My son has always been the math-iest of my three kids but now my middle, PickyKidPix, has proclaimed two years in a row now that math class is her favorite, though her most challenging. I have had a love of mathematics; with a math professor for a father, my childhood was fraught with extra math homework and pop quizzes in the car. I’ve always preferred stories.
But now there are math picture books that bring a story to a math concept, making it friendly and easy to absorb. Some of these books pose as mysteries, others as adventures. All are captivating entertainment that draws kids into math.
I think if I were raised on these kinds of stories, I would have had a different relationship with math. Less adversarial. Less black and white. My son and I have had read dozens of math picture books to bring you our favorites here.
How about you? What are your favorite math picture books? Thanks for sharing!
The History of Mathematics: The Story of Zero, Getting Something from Nothing
Our Favorite Math Picture Books
Zero the Hero by Joan Holub
Zero doesn’t feel like an important number. The other numbers are not even sure if Zero is a number. Zero is not a floaty, a donut, or a bagel; Zero is a hero. But when you add zero or multiply zero, not much happens. It takes a crisis to realize how important Zero is and to bring out Zero’s heroic qualities. This is a hilarious picture book to get kids thinking about a very big numeric concept! [picture book, ages 4 and up]
Zero by Katherine Otoshi
Zero is a big round number. When she looks at herself, she just sees a hole right in her center. Every day she watches the other numbers line up to count: “1, 2, 3, 4, 5, 6, 7 . . . !” “Those numbers have value. That’s why they count,” she thinks. But how could a number worth nothing become something? Zero feels empty inside. She watches One having fun with the other numbers. One has bold strokes and squared corners. Zero is big and round with no corners at all. “If I were like One, then I can count too,” she thinks. So she pushes and pulls, stretches and straightens, forces and flattens herself, but in the end, she realizes that she can only be Zero. [picture book, ages 4 and up] She also has One and Two in this awesome series.

DATA LINES —
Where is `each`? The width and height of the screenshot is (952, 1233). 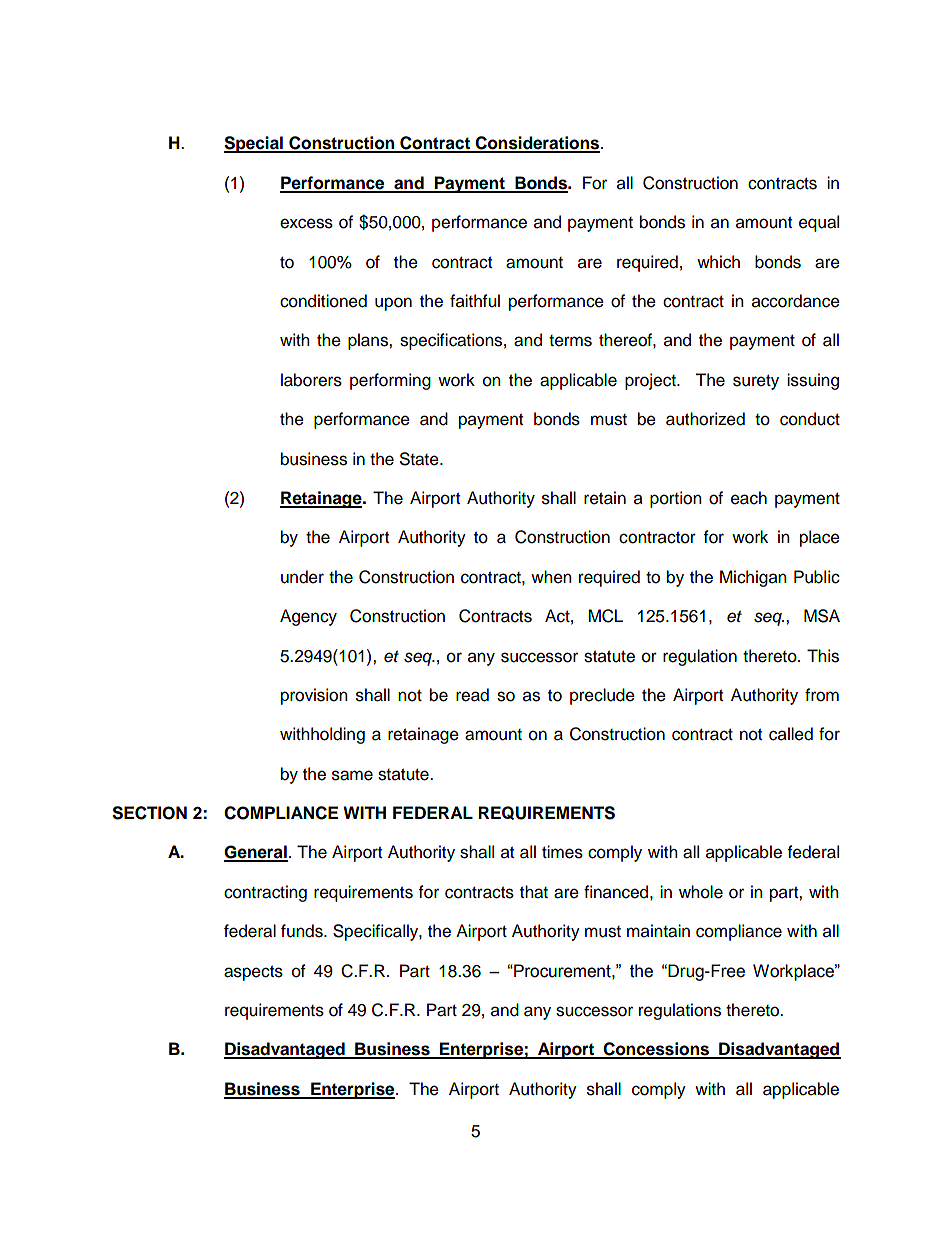 each is located at coordinates (749, 498).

WORK TO BE COMPLETED —
Answer these questions from the page on math picture books:
(a) What was the writer's father's profession?
(b) What age range is given for Zero the Hero?
(c) In the book by Katherine Otoshi, what does Zero see when she looks at herself?

SOLUTION —
(a) He was a math professor.
(b) Ages 4 and up.
(c) She sees a hole right in her center.